Items from a data source:
++++++++++++++++++++

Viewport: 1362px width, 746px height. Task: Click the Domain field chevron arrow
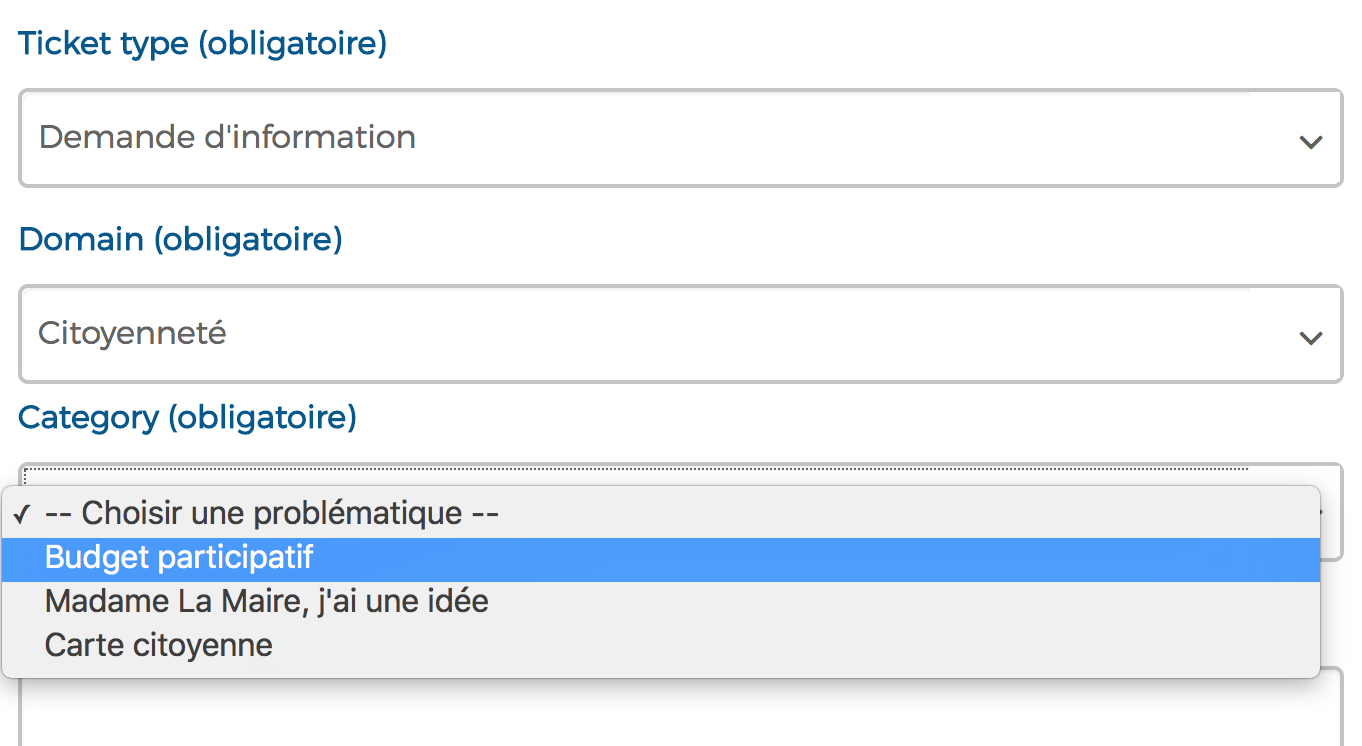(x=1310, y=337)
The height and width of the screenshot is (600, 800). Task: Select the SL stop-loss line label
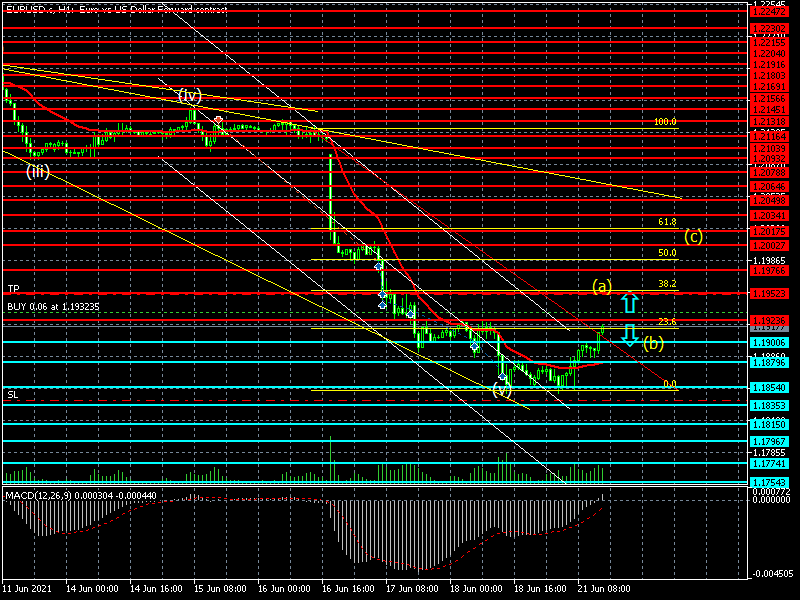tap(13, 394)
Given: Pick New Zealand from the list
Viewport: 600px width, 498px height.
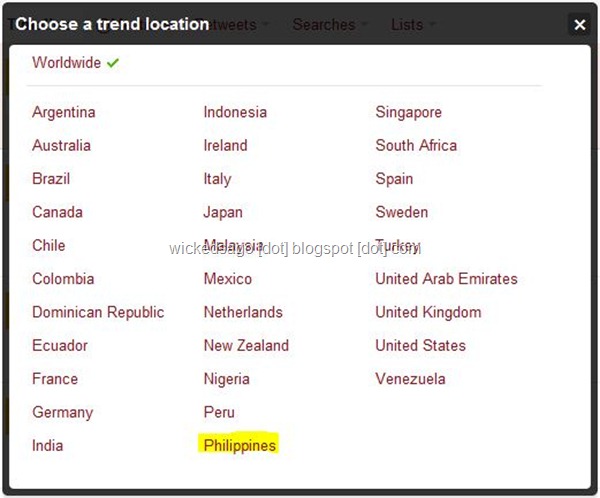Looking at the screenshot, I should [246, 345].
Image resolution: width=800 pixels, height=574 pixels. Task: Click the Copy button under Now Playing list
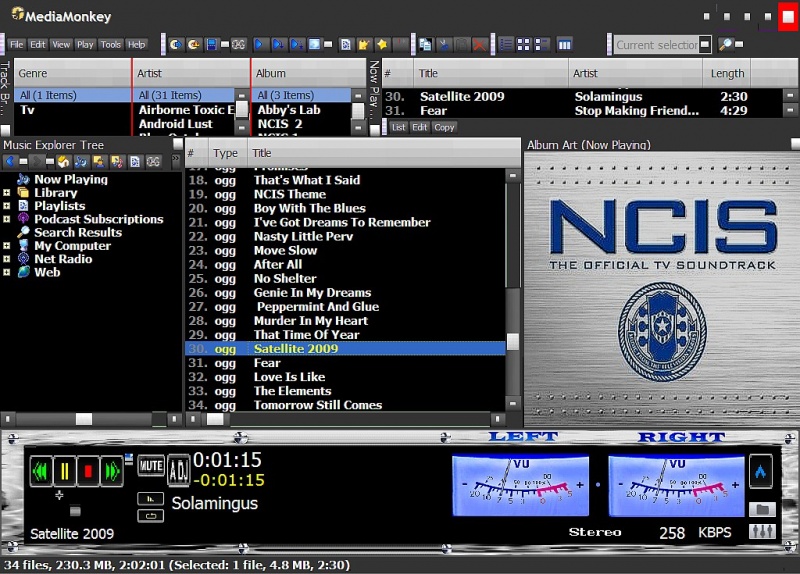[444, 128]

++++++++++++++++++++

TASK GOAL:
Restate the data exactly, though only from the line that contains "The height and" through its last line, both ends included and with the pictures left out.

REPLY:
The height and width of the screenshot is (600, 800). Task: Select the SL stop-loss line label
tap(13, 394)
Given: Pick New Zealand from the list
Viewport: 600px width, 498px height.
Looking at the screenshot, I should [246, 345].
Image resolution: width=800 pixels, height=574 pixels. Task: Click the Copy button under Now Playing list
[444, 128]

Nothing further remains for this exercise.